Over time, I've become a little more accepting of change. I've gotten a lot more willing to part with material objects, and have been doing an ongoing downsizing/decluttering project at home. But I still have a hard time trusting that a situation that has stopped working for me can be replaced by something better.

In hindsight, it's easy to see the turns I should have taken sooner, or with less trepidation. But when the turn is in front of you and you can't see around the bend, it's impossible to know whether a dead end or a beautiful new scene lies ahead.

Eventually, the choice is whether to sit staring at the washed-out bridge on the old route, or whether to try a new road. I keep reminding myself there are new roads, for all that I get focused on the most familiar one.

Saturday, August 30, 2014

Beach reading

I think that when most people talk about "beach reads," they mean light reading, books that are heavy on action and thrills.

For me, vacation reading trends in the opposite direction. Vacation is when I have the time and leisure to approach a quiet and thoughtful book, or to dig into a slow, meaty tome. When I've worked all day, I often want a book that doesn't require intense concentration or considering philosophical nuances. On vacation, I'm rested enough to read slowly and deeply.

But I'm glad there are all kinds of books, for all kinds of moods and seasons.

Wednesday, August 27, 2014

Where to begin

Time for my monthly slot at YA Outside the Lines, where this month we're blogging about beginnings of all sorts. My post starts with "The Rime of the Ancient Mariner" and proceeds to discussing opening lines of recent books. A sample: "When I get lost in the writing of a story, I try to remember what compelled me to start it in the first place ..."

Monday, August 25, 2014

Saturday, August 23, 2014

Denial

If you read about real-life paradigm shifts, disasters, and other large-scale changes, one thing that is strongly evident is the presence of denial. Human beings often resist accepting a new situation, especially a negative one. Usually there is a time when most of the population is in denial, and then acceptance creeps in, a tipping point occurs, and those in denial become the minority. The phase of major denial can be short or long; its presence can have consequences ranging from minor to tragic.

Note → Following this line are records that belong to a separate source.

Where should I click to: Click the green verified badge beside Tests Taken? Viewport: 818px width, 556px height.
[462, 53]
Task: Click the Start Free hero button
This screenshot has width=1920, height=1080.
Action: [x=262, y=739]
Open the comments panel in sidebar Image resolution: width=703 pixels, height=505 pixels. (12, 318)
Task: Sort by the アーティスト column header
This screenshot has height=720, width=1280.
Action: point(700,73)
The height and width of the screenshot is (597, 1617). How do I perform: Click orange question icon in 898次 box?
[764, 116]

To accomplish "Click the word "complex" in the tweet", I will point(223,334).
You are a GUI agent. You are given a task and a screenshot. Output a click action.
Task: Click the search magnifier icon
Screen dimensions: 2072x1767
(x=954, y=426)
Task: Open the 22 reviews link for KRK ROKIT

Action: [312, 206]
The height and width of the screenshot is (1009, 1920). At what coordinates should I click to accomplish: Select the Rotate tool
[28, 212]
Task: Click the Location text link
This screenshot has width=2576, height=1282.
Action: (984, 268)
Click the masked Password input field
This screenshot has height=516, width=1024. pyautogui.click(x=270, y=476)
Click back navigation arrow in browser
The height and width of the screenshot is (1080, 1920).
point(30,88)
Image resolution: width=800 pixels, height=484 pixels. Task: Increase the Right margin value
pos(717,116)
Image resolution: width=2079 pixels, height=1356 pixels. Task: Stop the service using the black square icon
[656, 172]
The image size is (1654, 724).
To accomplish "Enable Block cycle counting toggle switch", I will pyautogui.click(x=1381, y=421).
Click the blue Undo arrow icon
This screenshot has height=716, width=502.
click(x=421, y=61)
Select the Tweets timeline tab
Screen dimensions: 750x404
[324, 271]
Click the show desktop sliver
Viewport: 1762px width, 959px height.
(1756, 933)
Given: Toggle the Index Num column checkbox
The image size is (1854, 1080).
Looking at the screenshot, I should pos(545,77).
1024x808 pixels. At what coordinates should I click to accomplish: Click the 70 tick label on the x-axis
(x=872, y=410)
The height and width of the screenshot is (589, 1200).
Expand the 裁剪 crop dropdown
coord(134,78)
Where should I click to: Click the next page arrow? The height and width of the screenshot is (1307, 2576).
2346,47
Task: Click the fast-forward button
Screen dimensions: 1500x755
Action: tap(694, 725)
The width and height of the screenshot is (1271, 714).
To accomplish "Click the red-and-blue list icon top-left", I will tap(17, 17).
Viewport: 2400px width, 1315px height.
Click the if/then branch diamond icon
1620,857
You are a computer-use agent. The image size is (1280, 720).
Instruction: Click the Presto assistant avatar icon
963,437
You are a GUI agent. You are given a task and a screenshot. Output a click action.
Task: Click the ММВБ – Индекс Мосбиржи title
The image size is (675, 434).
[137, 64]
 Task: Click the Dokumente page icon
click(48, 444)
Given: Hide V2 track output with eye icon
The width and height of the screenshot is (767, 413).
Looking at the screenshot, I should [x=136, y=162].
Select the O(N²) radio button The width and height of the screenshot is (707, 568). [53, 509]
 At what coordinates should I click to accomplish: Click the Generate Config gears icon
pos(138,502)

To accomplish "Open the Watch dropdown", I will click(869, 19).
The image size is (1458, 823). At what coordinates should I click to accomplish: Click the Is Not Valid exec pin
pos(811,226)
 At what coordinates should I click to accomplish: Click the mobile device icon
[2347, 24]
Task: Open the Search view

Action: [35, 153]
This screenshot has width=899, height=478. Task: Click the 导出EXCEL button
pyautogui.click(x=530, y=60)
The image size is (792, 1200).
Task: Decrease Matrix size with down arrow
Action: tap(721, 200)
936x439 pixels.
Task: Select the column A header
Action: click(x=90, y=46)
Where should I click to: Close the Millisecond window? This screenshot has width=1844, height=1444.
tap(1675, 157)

I think denial is built on a few foundations: People don't want to change (or don't want the world to change); it's too much trouble and they're afraid of what they might lose. (Often, people with the most to lose from the change are the most resistant to it.) Or they can't wrap their minds around change and don't know what to do about it anyway, so they choose not to deal with it. Or they don't trust the source that is warning of the change. Or they are suspicious because of false alarms in the past; after all, some predictions turn out to be wrong. But in any story we write where a major change is overtaking the characters, denial is likely to be part of the process.

This can be tricky for writers to manage. Usually, readers are quick to heed the omens and prophecies and predictions and warning signs in stories, because they know those signs wouldn't be there unless they were important. Readers know that something big is going to happen, or there wouldn't be a story at all. The characters don't have this advantage--and can't, unless you are writing meta-fiction and breaking the fourth wall. Realistically, the characters can't jump right into accepting a new normal without some questioning, resistance, nostalgia, if-only thinking, etc. Meanwhile, readers are likely to be shouting at the characters: "Of course the plague is coming!" or "Get out of the way of the tornado!" or "The ghost IS real, you fool!" or "Yes, there WILL be a war!"

A little of this can provide tension and urgency. Too little of it seems false and can break the reader's spell, but too much of it makes readers impatient and cranky. It helps if readers can thoroughly feel the old reality the characters are clinging to, and to embrace it themselves so that they won't want to let go of it either. It helps if the characters' tipping point is logical--an undeniable fact, a trusted source. It helps if the characters test out the idea of acceptance before finally embracing it. And it helps if this phase doesn't go on so long that it just feels like a pointless delay or a stagnation.